4 in 4 Years

Parenting, shared.

Yes, this is a thing. Like clockwork around the beginning of March and the end of October, I start to notice our kids’ ability to sleep alter. It’s like a slow simmer that builds up to a boil and suddenly it feels like the nap and bedtime schedules go off the rails. And every year I forget, and then every year I look at the calendar and let out an audible OH! Daylight Savings. This barely 100-year-old tradition sneaks its way into our family’s daily life and causes … let’s call it consternation.

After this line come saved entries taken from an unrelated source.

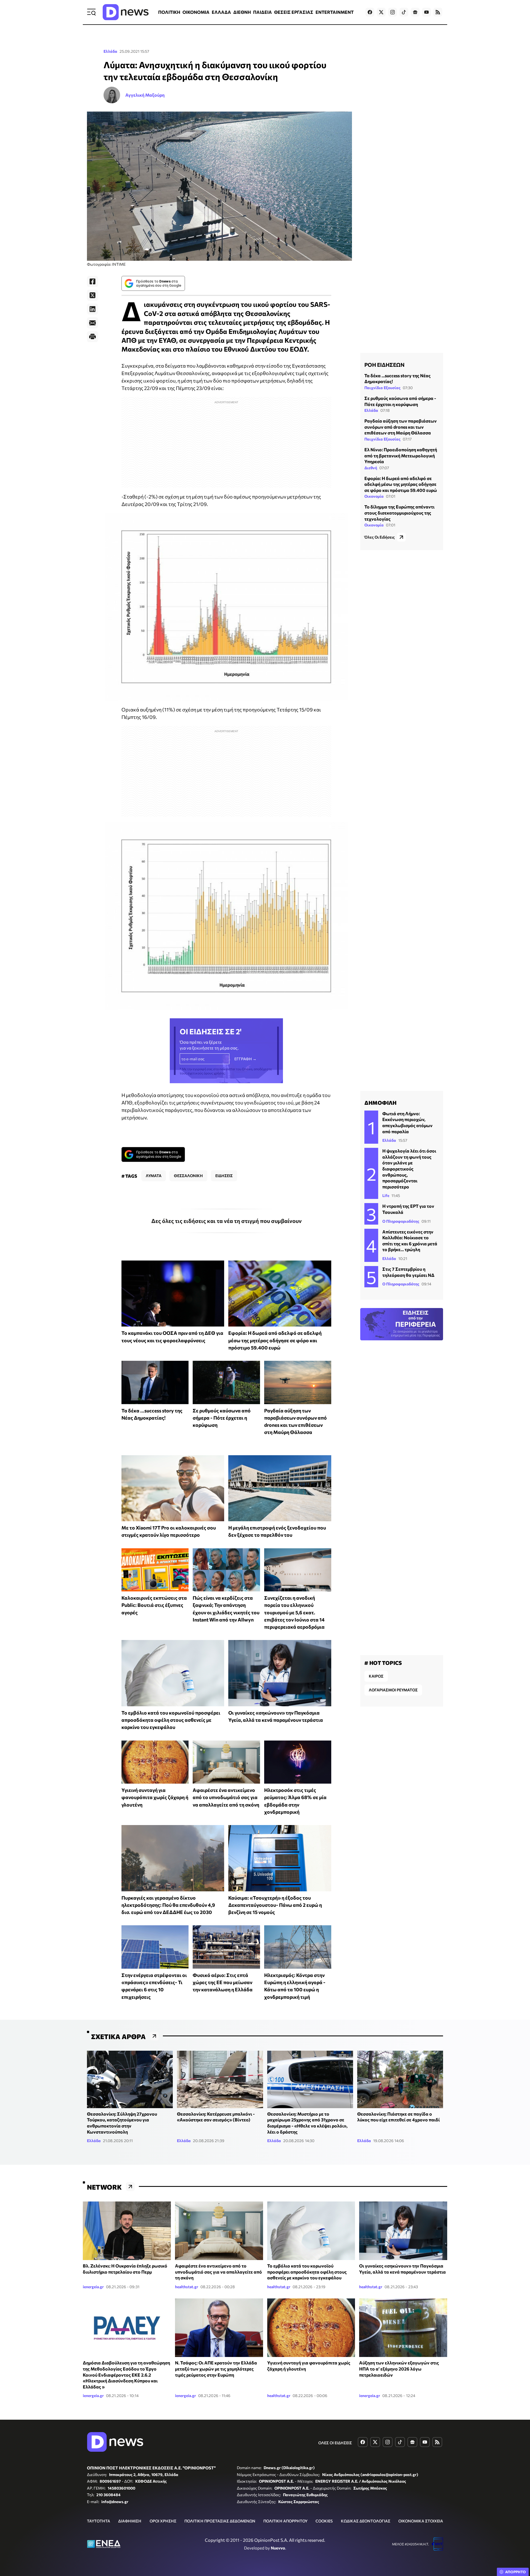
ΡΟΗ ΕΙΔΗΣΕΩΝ (384, 364)
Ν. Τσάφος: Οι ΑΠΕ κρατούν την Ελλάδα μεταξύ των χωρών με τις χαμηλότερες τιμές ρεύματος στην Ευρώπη (216, 2368)
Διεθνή (370, 467)
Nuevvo (278, 2547)
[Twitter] (92, 295)
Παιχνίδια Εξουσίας (382, 387)
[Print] (92, 336)
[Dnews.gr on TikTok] (403, 12)
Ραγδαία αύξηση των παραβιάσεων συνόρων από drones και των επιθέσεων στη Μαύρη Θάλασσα (400, 426)
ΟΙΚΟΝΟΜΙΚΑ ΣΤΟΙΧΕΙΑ (420, 2521)
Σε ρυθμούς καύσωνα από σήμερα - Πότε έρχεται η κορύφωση (222, 1417)
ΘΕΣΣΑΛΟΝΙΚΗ (188, 1175)
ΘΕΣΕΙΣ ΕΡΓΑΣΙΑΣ (293, 12)
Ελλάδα (110, 51)
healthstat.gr (186, 2286)
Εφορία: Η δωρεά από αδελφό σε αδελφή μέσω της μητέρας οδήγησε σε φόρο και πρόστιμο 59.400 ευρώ (275, 1340)
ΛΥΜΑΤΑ (153, 1175)
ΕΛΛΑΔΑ (221, 12)
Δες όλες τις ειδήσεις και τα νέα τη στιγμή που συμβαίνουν (226, 1220)
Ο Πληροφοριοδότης (400, 1221)
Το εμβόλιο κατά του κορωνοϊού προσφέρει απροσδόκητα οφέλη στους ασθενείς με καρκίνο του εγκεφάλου (170, 1720)
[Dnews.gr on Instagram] (392, 12)
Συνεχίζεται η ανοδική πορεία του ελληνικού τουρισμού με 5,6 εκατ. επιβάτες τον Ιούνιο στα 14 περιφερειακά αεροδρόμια (294, 1612)
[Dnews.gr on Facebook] (369, 12)
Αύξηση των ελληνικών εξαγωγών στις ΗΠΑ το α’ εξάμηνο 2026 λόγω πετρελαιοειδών (399, 2368)
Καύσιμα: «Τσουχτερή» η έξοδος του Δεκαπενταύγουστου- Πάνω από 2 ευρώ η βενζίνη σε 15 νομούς (275, 1905)
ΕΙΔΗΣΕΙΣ (224, 1175)
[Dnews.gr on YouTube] (426, 12)
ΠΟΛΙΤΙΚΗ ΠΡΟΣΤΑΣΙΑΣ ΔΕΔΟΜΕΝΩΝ (219, 2521)
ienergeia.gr (93, 2286)
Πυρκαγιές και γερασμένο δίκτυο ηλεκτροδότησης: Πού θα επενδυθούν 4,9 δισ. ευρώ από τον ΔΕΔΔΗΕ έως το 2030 (168, 1905)
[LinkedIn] (92, 309)
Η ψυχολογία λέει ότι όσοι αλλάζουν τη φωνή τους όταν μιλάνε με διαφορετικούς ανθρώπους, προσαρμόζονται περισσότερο (409, 1168)
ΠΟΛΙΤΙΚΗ (169, 12)
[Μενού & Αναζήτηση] (91, 12)
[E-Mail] (92, 322)
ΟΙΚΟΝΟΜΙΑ (196, 12)
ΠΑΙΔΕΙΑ (262, 12)
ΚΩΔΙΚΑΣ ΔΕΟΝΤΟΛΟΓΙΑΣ (365, 2521)
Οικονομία (374, 496)
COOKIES (324, 2521)
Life (385, 1195)
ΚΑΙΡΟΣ (376, 1676)
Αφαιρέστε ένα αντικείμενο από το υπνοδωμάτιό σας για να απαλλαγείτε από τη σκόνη (226, 1797)
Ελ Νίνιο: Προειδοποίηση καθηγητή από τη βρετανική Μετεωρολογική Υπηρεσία (400, 455)
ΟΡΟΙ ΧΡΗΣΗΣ (163, 2521)
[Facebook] (92, 281)
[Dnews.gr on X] (381, 12)
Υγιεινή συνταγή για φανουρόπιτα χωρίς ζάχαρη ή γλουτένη (154, 1797)
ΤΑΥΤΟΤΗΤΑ (98, 2521)
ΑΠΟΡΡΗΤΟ (515, 2572)
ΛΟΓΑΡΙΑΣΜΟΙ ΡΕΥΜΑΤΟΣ (393, 1690)
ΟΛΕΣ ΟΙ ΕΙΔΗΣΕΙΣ (335, 2442)
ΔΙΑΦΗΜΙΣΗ (129, 2521)
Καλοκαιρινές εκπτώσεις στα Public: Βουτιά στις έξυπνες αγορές (154, 1605)
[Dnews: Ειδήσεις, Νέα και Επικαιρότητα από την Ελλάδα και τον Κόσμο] (126, 12)
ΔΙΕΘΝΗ (242, 12)
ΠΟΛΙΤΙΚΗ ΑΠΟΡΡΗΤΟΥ (285, 2521)
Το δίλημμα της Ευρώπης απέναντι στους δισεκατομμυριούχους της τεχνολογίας (399, 512)
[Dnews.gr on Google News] (415, 12)
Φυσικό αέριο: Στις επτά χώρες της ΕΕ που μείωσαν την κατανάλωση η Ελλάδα (223, 1982)
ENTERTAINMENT (335, 12)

About two weeks before the twice annual time change our four children’s sleep schedules shift. In spite of blackout curtains and noise reducing machines (best investment ever), we’ve dealt with this hurdle every year for over a decade. And we’re not alone.

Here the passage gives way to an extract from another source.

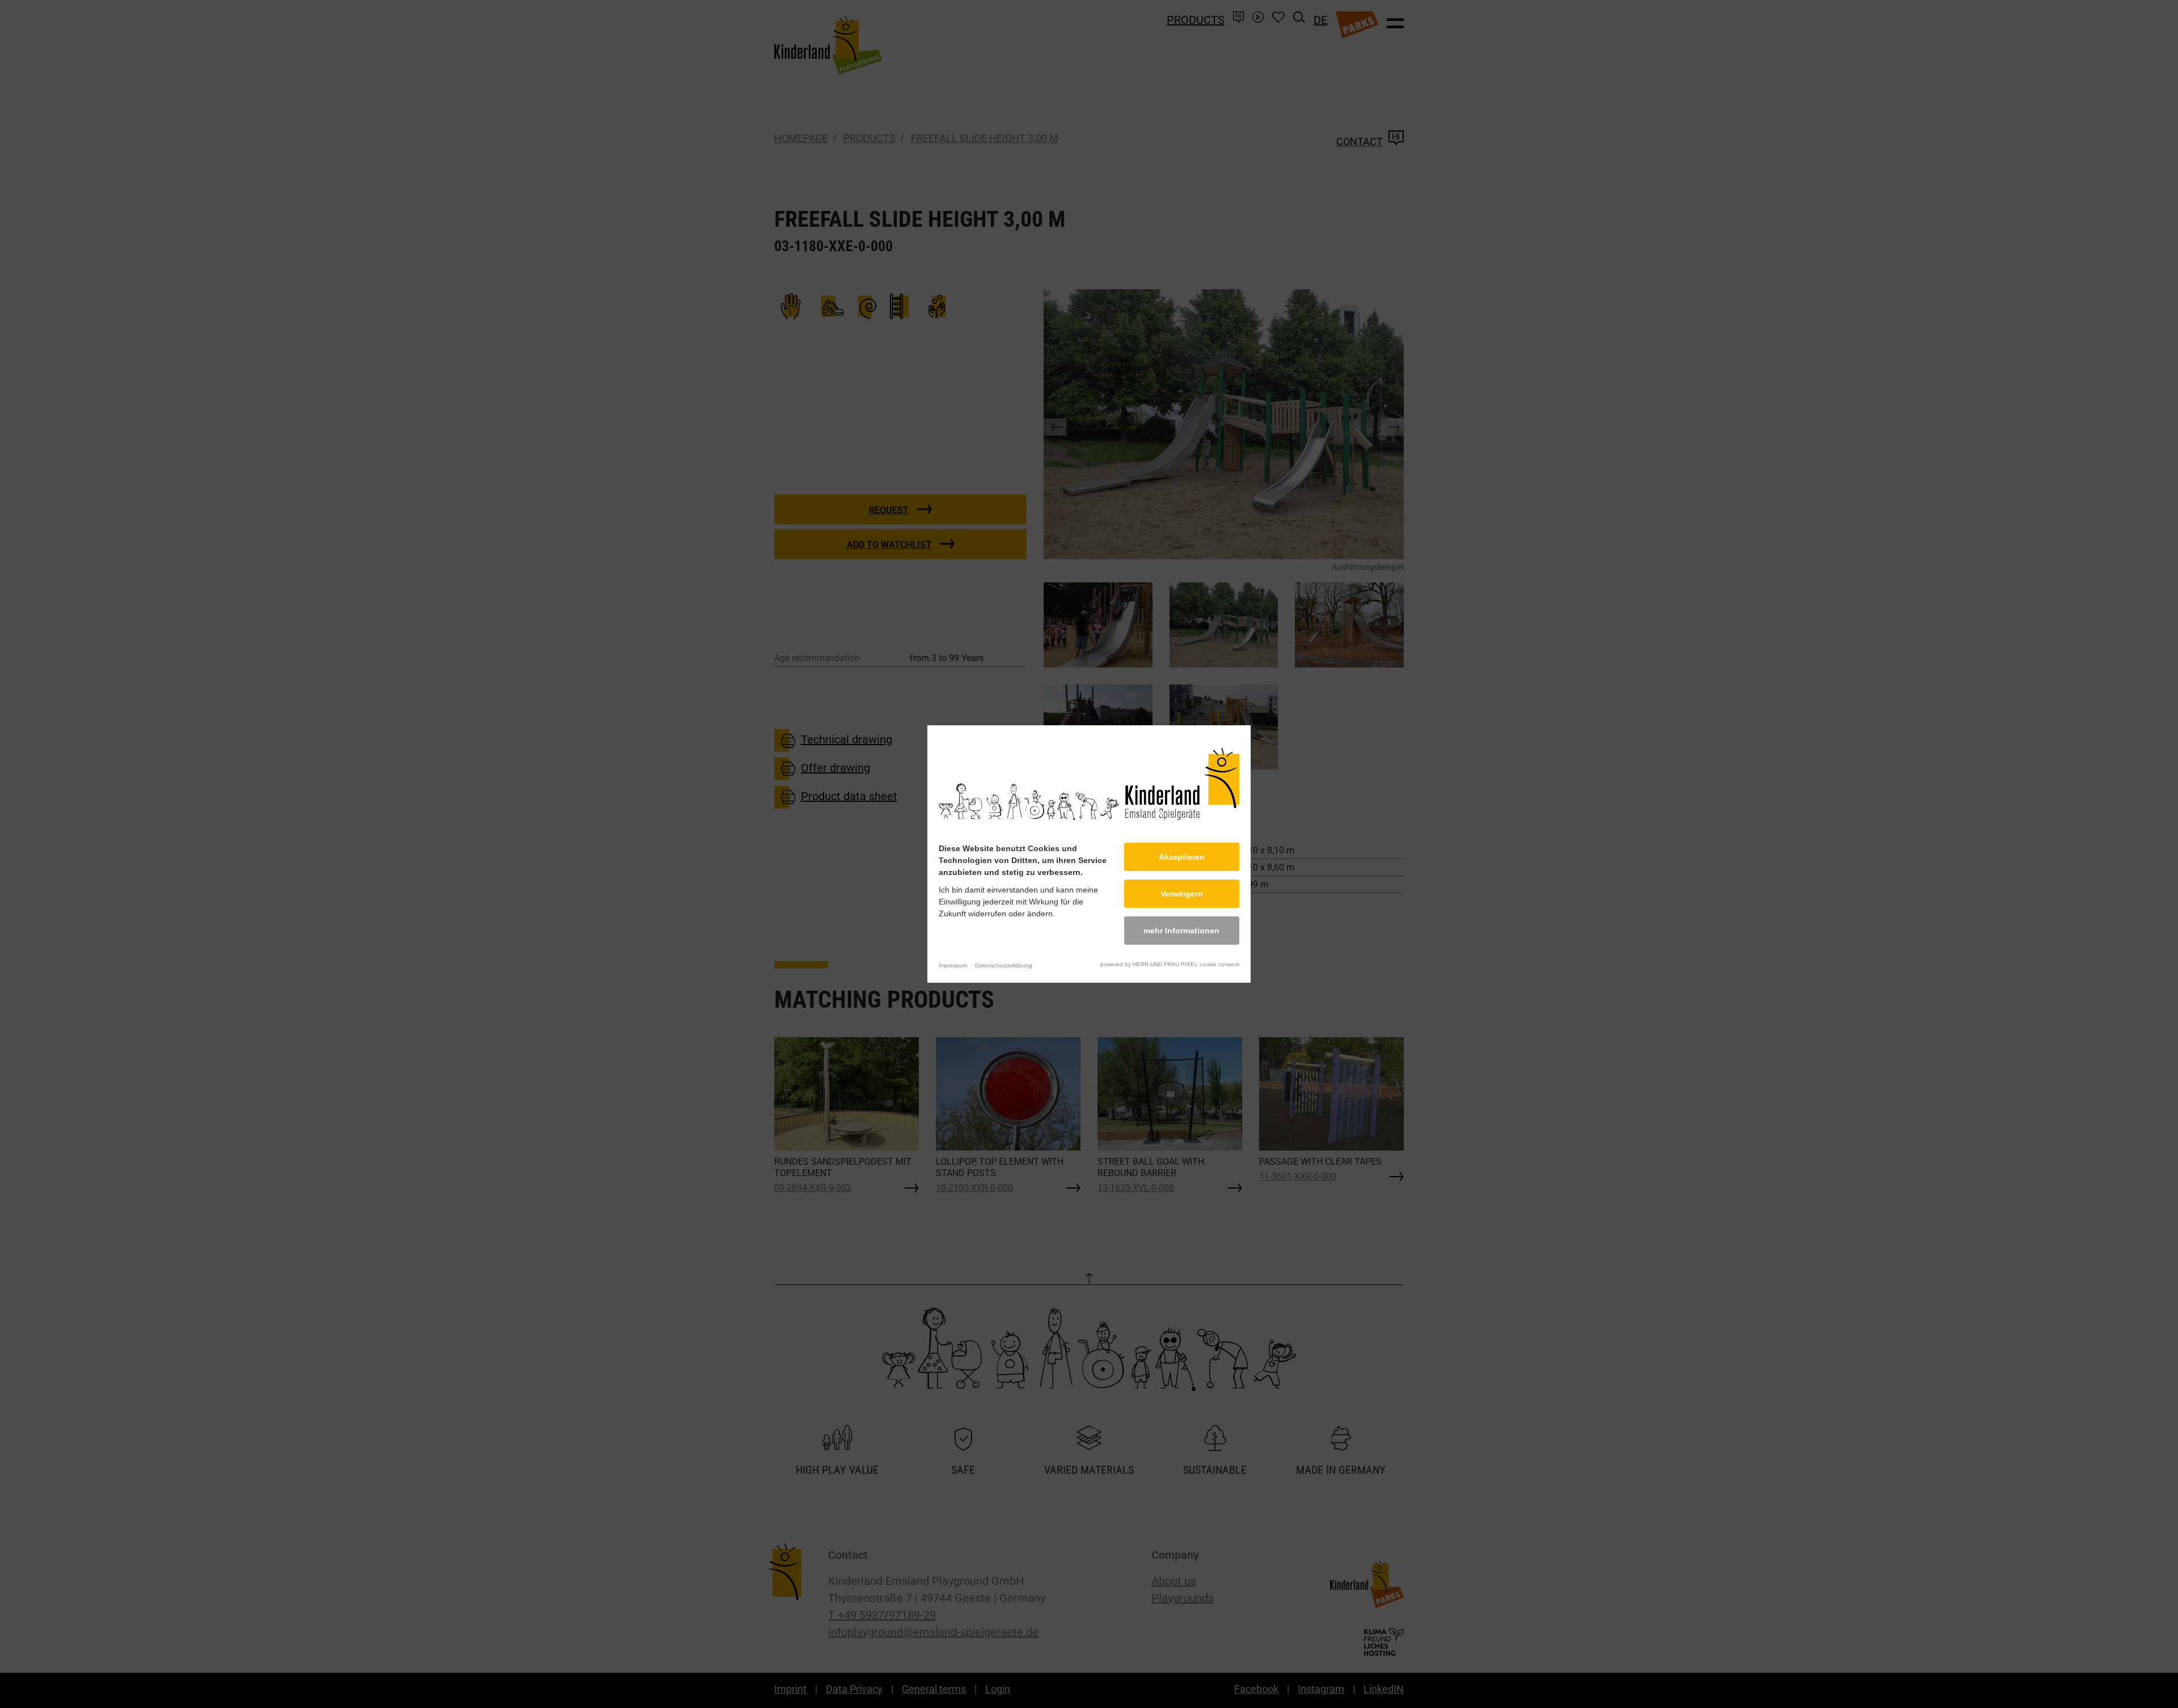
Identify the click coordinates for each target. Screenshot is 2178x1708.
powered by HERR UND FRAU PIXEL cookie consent (1169, 964)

We all know that our circadian rhythm, the internal system that guides our physical being, is impacted by sunlight. Research shows that kids are more sensitive to sunlight than adults. Evidently children’s eyes literally allow more light into their bodies. Children have clearer retinal lenses than adults do, which allows more light to pass through — children preschool age and younger also have larger pupils which allows even more light in. This perhaps might create an even bigger disruption around time changes. The research also pointed out that sleep interruption is responsible for behavioral issues, to which all of us nod our heads furiously in agreement.

So what can we do? First of all, be aware of your kids’ patterns when it comes to sleep. This will help you identify if a sleep change is temporary or trending. When we noticed a trend around an upcoming time change we would slide nap and bedtimes by 30m for a couple of weeks before the actual time change. It enabled an easier transition for the kids, and maintained our sanity. This was doable when my children were younger (read: incapable of reading a clock). Now that we’re past that stage, we try to be vigilant and keep the bedtime actually on-time and not let any night creep later than it should. But what I’ve benefited from the most is the simple knowledge that there is a reason why sleep is trickier for these specific periods of time. I’m not just going crazy (well, maybe that too).